第12章 灰羽リエーフの1日 2017
23:15
急いでお風呂を出て、パジャマに着替える。
部屋に戻るとプレゼントを持ち、急いでリエーフの部屋へ。
『リエーフ、起きてる?』
ドアの前で問えば昨日よりしっかりしたリエーフの声。
中に入ればリエーフはスマホを見ていた。
「いろんな人からメッセージ来るんですよね。
嬉しいんすけど返すの大変で…」
そんな風に言いながらリエーフはスマホを枕元に戻す。
そして私に向き直ると、リエーフはふわり、微笑んだ。
「それで美優さんはどうしたんですか?」
そう問うリエーフに、私は今日の昼頃に買ったプレゼントを渡した。
『今日、やっといいなって思うの見つけて…
良かったら使って?』
綺麗にラッピングされた袋を手渡せば、リエーフはキラキラの笑顔で私を見る。
「ありがとうございます!袋、開けてもいいですか?」
OKサインを出せばリエーフはするするとラッピングのリボンを外していく。
がさがさ、がさがさ。
広げられた不織布の袋から出されたストール。
嬉しそうなリエーフの顔。
抱きつかれ、ふわり、香る柔軟剤の香り。
「大事に使いますね。

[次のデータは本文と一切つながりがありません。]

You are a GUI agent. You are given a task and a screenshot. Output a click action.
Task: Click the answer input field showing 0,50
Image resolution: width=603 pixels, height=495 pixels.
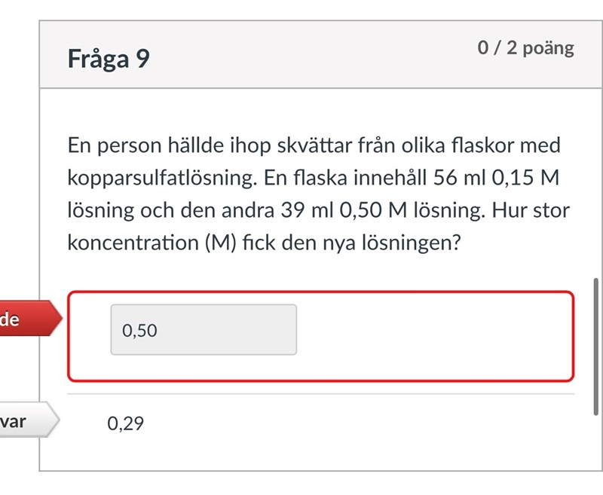[204, 329]
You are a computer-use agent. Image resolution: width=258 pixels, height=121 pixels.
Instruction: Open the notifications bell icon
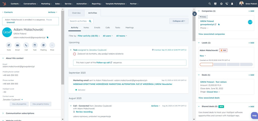point(232,4)

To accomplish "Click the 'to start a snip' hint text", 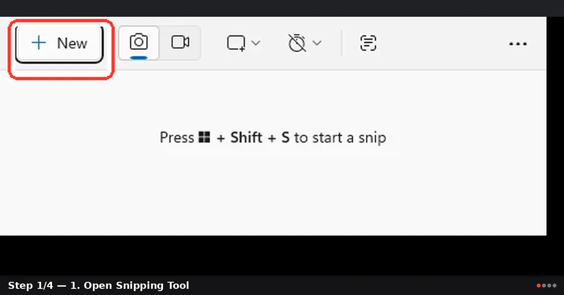I will tap(340, 138).
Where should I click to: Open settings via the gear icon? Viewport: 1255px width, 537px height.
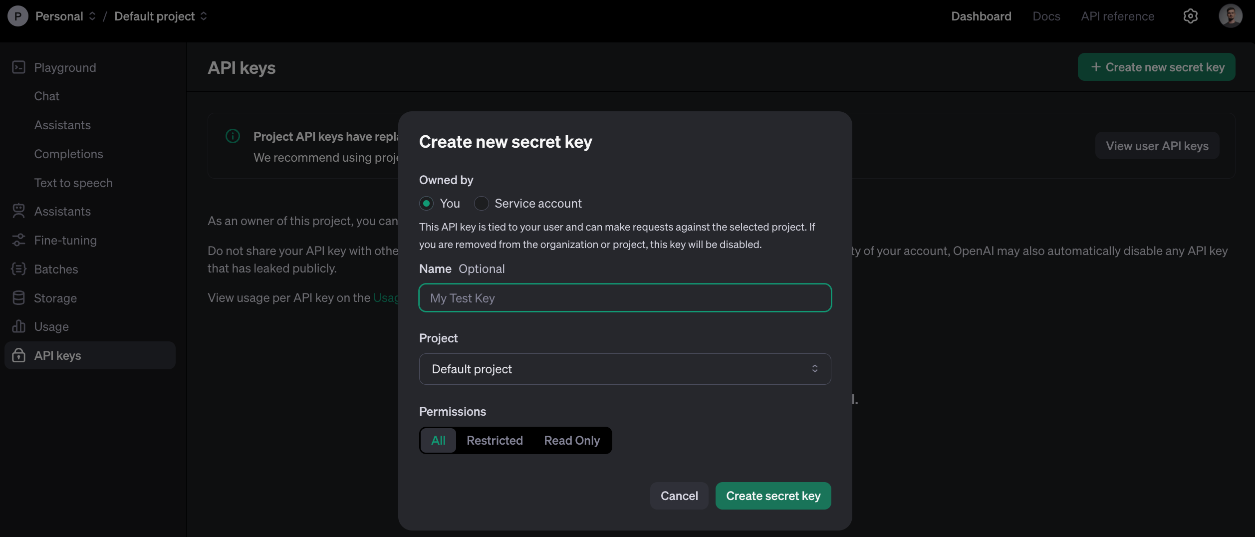pyautogui.click(x=1190, y=16)
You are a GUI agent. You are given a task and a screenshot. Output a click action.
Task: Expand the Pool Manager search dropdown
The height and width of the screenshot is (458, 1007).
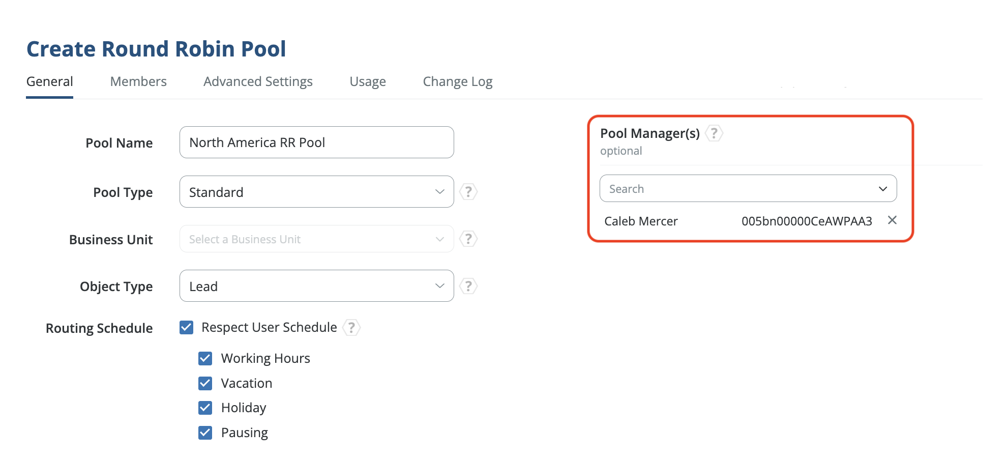coord(748,189)
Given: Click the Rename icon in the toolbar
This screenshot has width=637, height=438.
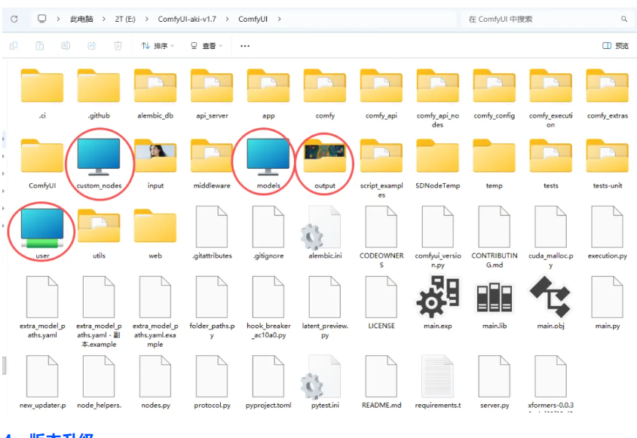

」
嬉しい。
悩んで悩んで選んだから、喜んでもらえるとものすごく嬉しい。
ぎゅっとされた体温が心地よい。
すり、と頬をすり寄せると、さらにぎゅっと引き寄せられた。
「ね、美優さん。」
あったかくて、柔らかくて、心地よくて。
そのままぎゅっとしていたくて。
「誕生日が終わるまで…ううん。
誕生日が過ぎても一緒にいてほしいです。
いいですか?」
その言葉に私は、先ほどよりもぎゅっと抱きついた。